If your question refers only to Act 3, Scene 1 of Othello, Cassio doesn't "exploit" three women in the scene. He does wait outside Othello's residence hoping for a chance to speak to Desdemona. In that sense, he uses Emilia (Iago's wife and Desdemona's maid) to get to Desdemona, and he plans to "use" Desdemona to put in a good word for him with Othello so that he can get his position back. "Exploitation" is a rather strong word for Cassio's plan, but he is undeniably looking out for himself without considering how his talking to Desdemona secretly might hurt her relationship with her husband.
In other scenes, Cassio mentions his relationship with Bianca, and he certainly exploits her. In Act 4, Scene 1, Iago asks Cassio about his intentions regarding Bianca because she allegedly has been telling people that Cassio is going to marry her.

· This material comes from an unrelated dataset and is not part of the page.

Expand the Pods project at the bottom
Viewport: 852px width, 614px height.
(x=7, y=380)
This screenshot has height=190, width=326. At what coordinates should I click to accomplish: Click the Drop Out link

Cassio's response to Iago is:
"I marry her! What? A customer! I prithee, bear some / charity to my wit; do not think it so unwholesome. Ha, / ha, ha!" (4.1.135-137).
It is obvious that he views Bianca as a passing fancy and as an inferior. This conversation, more than any other dialogue featuring Cassio, demonstrates that he is not wholly the thoughtful gentleman who he purports to be to Dedesdemona.